Dans mon précédent billet, je discutais du taux très élevé de pollution émis par la Fonderie Horne, précisant que ces excès ne peuvent être légalement justifiés par l’argument des droits acquis, tel qu’avancé par le gouvernement.

Le coût social de cette pollution (qui, à terme, sera assumé par la province et ses contribuables) et les inquiétudes multiples créées par la situation appellent une réponse et un signal fort qui devra être envoyé à la communauté et aux entreprises. Dans ce contexte, est-il possible d’accorder les activités de l’entreprise aux normes provinciales sur la protection de l’environnement et, si oui, comment? À cet effet, je crois que plusieurs solutions sont envisageables.

Des avenues réalistes?
D’aucuns ont avancé que fermer la fonderie serait la voie à suivre. Mais cette option ne me semble pas plausible. Elle oppose directement la logique environnementale à la logique économique, alors qu’il convient de les faire travailler ensemble. La fermeture de l’usine aurait des conséquences dévastatrices sur le plan de l’économie, il ne faut pas se le cacher.

Tabler sur des mesures punitives à l’endroit de la fonderie n’est pas plus vraisemblable. En effet, par son laxisme, le ministère s’avère le principal responsable du niveau de pollution émis par l’entreprise qui, elle, ne fait que profiter d’une grande tolérance à son égard.

En outre, certains ont lancé l’idée d’établir une zone tampon autour de l’entreprise; d’autres ont proposé des mesures sanitaires de base à respecter pour les gens demeurant dans le quartier concerné1. Non seulement ces avenues sont contraignantes pour les citoyens, mais leur portée demeure à court terme et ne règle pas le problème de fond, soit le niveau de rejet des contaminants dans l’air.

Aussi, il apparaît impératif de resserrer la norme à laquelle doit se conformer la Fonderie Horne, tout en mettant en place des incitatifs pour la soutenir dans la recherche d’une solution environnementale.

La responsabilité de l’État
Par ailleurs, que penser d’un recours judiciaire qui ne serait pas engagé contre la Fonderie Horne, puisque celle-ci manœuvre dans la tolérance qui lui est octroyée sans franchir la ligne de l’illégalité, mais bien contre l’État?

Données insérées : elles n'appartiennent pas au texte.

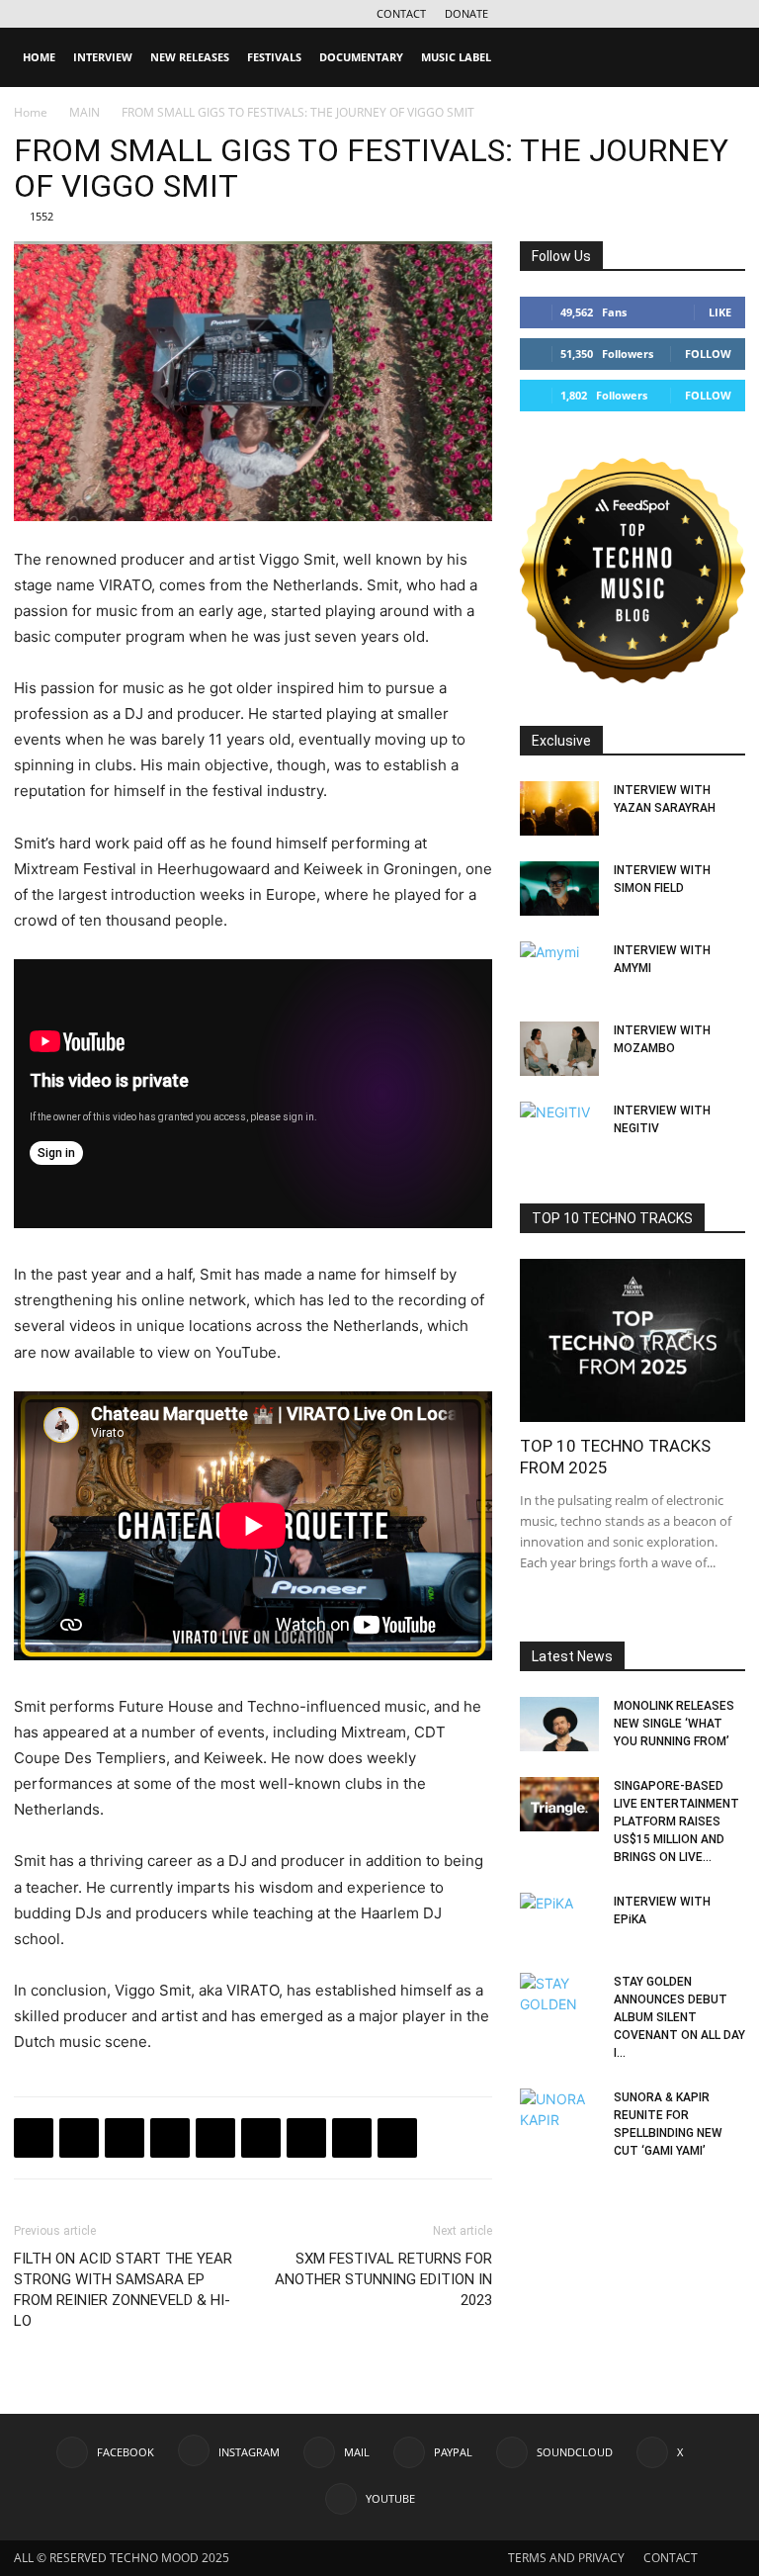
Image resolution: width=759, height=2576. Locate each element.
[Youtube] (730, 14)
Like (720, 312)
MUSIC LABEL (456, 56)
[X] (698, 14)
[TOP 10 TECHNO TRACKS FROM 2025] (632, 1340)
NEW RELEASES (189, 56)
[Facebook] (534, 14)
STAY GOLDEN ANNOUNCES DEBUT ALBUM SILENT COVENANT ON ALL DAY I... (679, 2017)
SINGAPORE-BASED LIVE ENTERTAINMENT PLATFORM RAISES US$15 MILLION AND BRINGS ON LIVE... (676, 1821)
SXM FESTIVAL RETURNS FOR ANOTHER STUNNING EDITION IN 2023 (383, 2279)
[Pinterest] (306, 2138)
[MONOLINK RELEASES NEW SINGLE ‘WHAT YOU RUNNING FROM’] (559, 1724)
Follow (708, 353)
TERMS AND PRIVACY (566, 2557)
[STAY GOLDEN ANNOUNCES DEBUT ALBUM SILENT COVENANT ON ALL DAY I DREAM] (559, 2000)
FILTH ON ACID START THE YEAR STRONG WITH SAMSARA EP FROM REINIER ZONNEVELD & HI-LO (123, 2290)
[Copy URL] (215, 2138)
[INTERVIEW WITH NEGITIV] (559, 1129)
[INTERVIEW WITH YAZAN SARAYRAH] (559, 808)
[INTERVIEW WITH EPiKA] (559, 1920)
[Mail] (600, 14)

S’il est vrai, comme l’avance le ministre québécois de l’Environnement et de la Lutte contre les changements climatiques, Benoit Charrette, que la fonderie respecte le protocole établi en 2011 par le ministère et qu’elle serait même en avance sur son échéancier2, la question n’est-elle pas plutôt de savoir si les chiffres négociés étaient adéquats? Le ministère de l’Environnement avait alors prévu pour l’usine une norme de 200 ng/m3 d’arsenic dans l’air par année, à resserrer à 100 ng/m3 en 2021. Ceci, malgré un avis de 2004 préparé par le ministère de l’Environnement et d’autres ministères recommandant une concentration de 10 ng/m3 au bout de 18 mois et, finalement, de 3 ng/m3.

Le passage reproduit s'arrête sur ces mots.